When it’s good to shoot your cattle

I “came of age” for data center operations well before cloud native was a thing. Hardware was (comparatively) slow, expensive, and often customized. (Database servers would have specialized SCSI arrays and caching RAID controllers; compute servers would have extra memory and CPU cores – but there would only be two of these machines per datacenter – they were expensive, and precious. An outage on an expensive Sun Microsystems server was caused by firmware version mismatches in the drives in RAID arrays that prevented drives failing over to a SCSI controller in another node. This took the entire database offline due to a single failure that should have been tolerated without impact. Luckily the database was replicated to an identical array in another datacenter, so the impact was brief.)

Because of the scarcity and expense of compute and storage resources, my inclination is to understand problems deeply to try to ensure they can be prevented. So it was quite eye opening for me to see the “cattle-not-pets” philosophy in real life in our Slack the other day.

There was an issue with image pulls being very slow in our Azure hosted development cluster – but they were only slow when served from a specific machine, and only from a pod IP (not from host networking IPs). Rather than run packet captures, analyzing disk queues, and CPU IO wait times – which would have been my inclination – one of our operations engineers just … shot the cow and added a new one to the herd.

From our internal Slack, two engineers (T and U) were chatting:

T: I can just try rebuilding the instance

U: maybe we try to get to the bottom of it first? is there some obvious places/config to check? Like on Azure etc?

T: Cattle, not pets dudeĀ :smile:

If replacing it doesn't fix the issue, then we can spend more time trying to solve it, but if it solves the issue then we save a bunch of time. Reducing the issue down to a single node is great work because a single node can be replaced super easily. For all we know the physical host in the Azure data center has issues and we can't do much about that but we can replace the instance easily and then check if the problem persists or not

U: ok, if replacing is fine, let's do it!:+1:

T: OK, it's fully removed now:pray:

And coming back...

and it's green, test away!

U: all good, now it's very fast

That was educational for me, demonstrating the power of cloud-native technologies and thinking. I knew all this in theory (Talos Linux is a Kubernetes operating system, which brings Kubernetes principles to the OS: the machine state is reconciled to a declarative configuration; immutable file systems mean a reboot ensures a pristine state, for example.) Yet it was informative to see the practical effect in real operations – quite a different way of thinking from what I was used to.

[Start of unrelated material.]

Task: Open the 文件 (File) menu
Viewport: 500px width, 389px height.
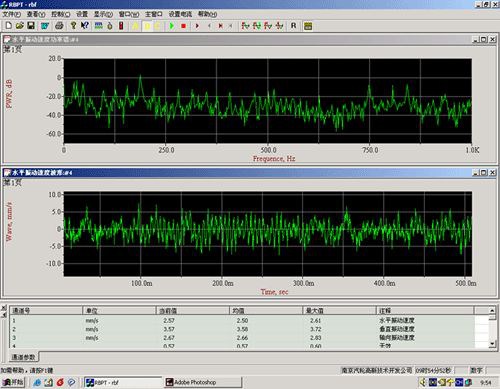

The takeaways for me at least were:

  • You still need good monitoring to identify issues.
  • You need to ensure the issue is isolated to a single node (or small subset of nodes). It’s no good shooting your herd one by one if they all suffer from the same issue.
  • You need monitoring or another way to validate that once you have destroyed and replaced a node -the replacement does not suffer from the same issue.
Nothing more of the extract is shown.